In the passage about the game I spy, what share of families did the Direct Line survey find played the game?

#### Supplied passage
*****

About Parenting notes, "I Spy is one of the first games that most children learn to play", and recommends the game for "doctor's offices, restaurants and other places where you sometimes have to wait with kids", but discourages its use in moving cars. The game "requires no equipment and can be played almost anywhere and with as many people as you want", both with adults and children, though a minimum of 2 players is required. I spy is often played with young children as a means to avert boredom in long journeys. A survey by British insurance company Direct Line found that 58% of families played I spy, and 65% of the parents consulted had played it on journeys as a child. Raising Children Network recommends a colour-based variation of the game for pre-schoolers, and a variation encouraging the learning of sounds for school age kids ("I spy with my little eye something beginning with f-f-f. What do you think I’m looking at that starts with that sound?") The fun comes with trying to discover the identity of a mysterious object. The game allows kids to practice their oral/aural skills.

*****

#### Given information
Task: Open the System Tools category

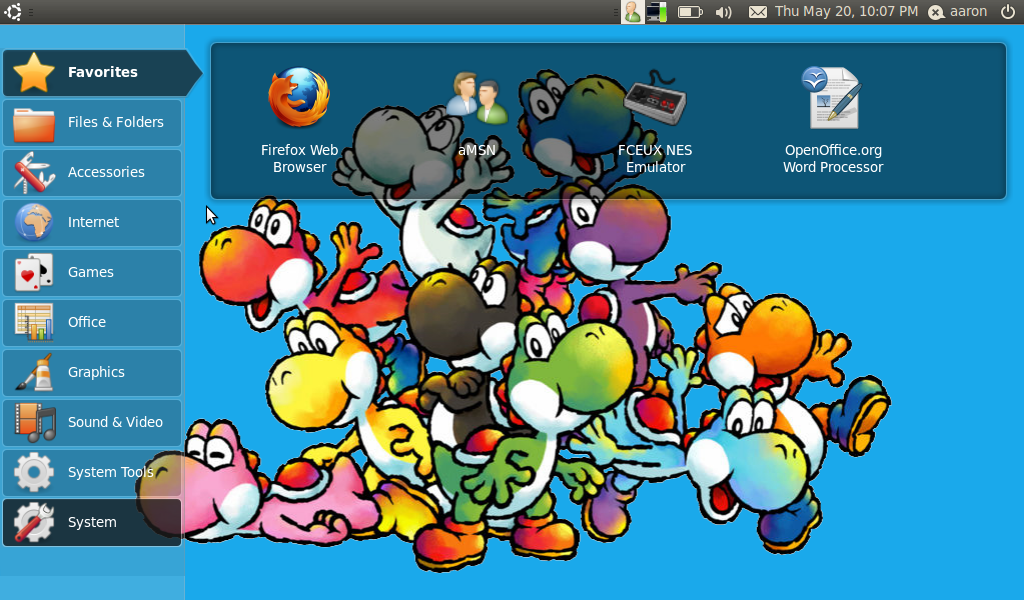Action: (x=92, y=472)
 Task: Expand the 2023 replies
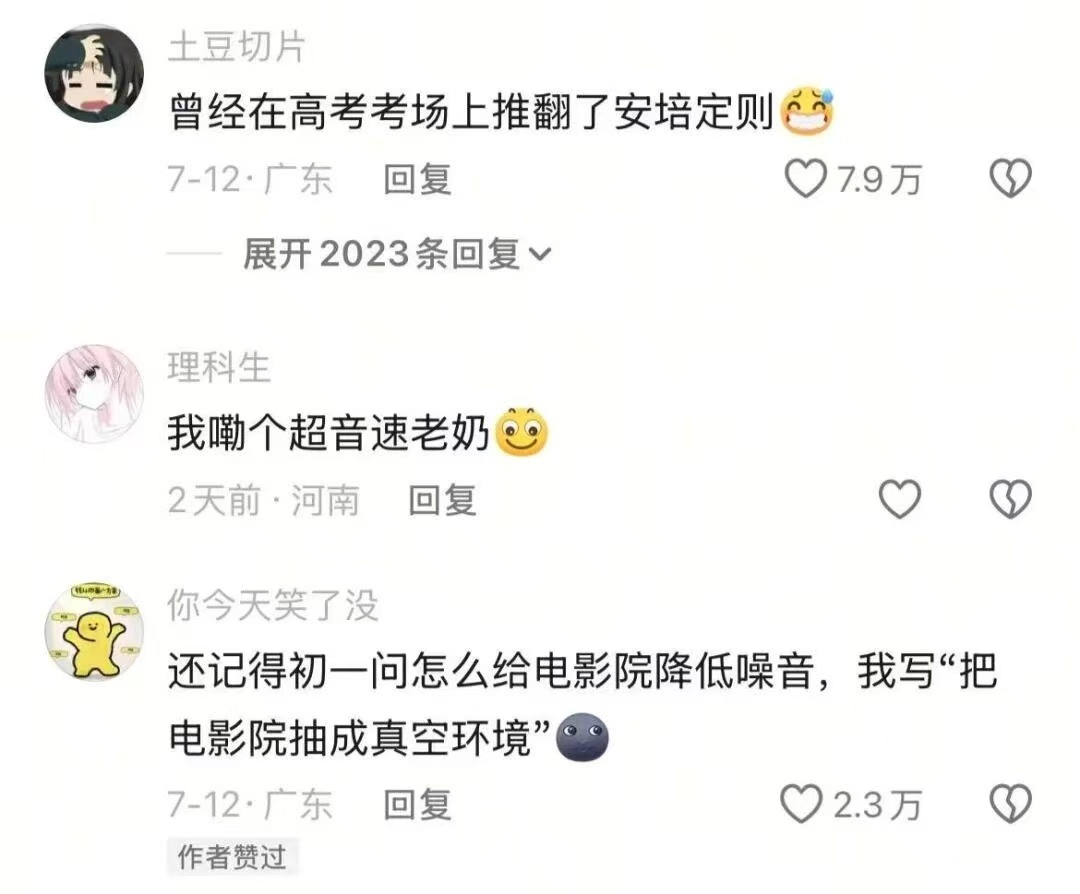click(x=397, y=254)
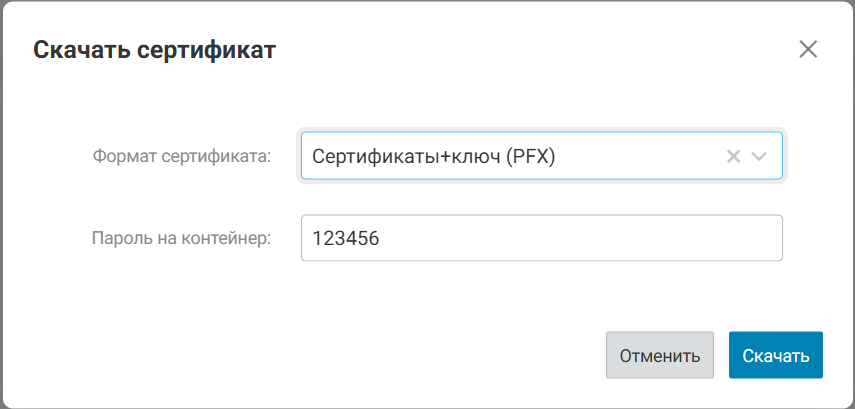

*****

#### Completed exercise
58% of families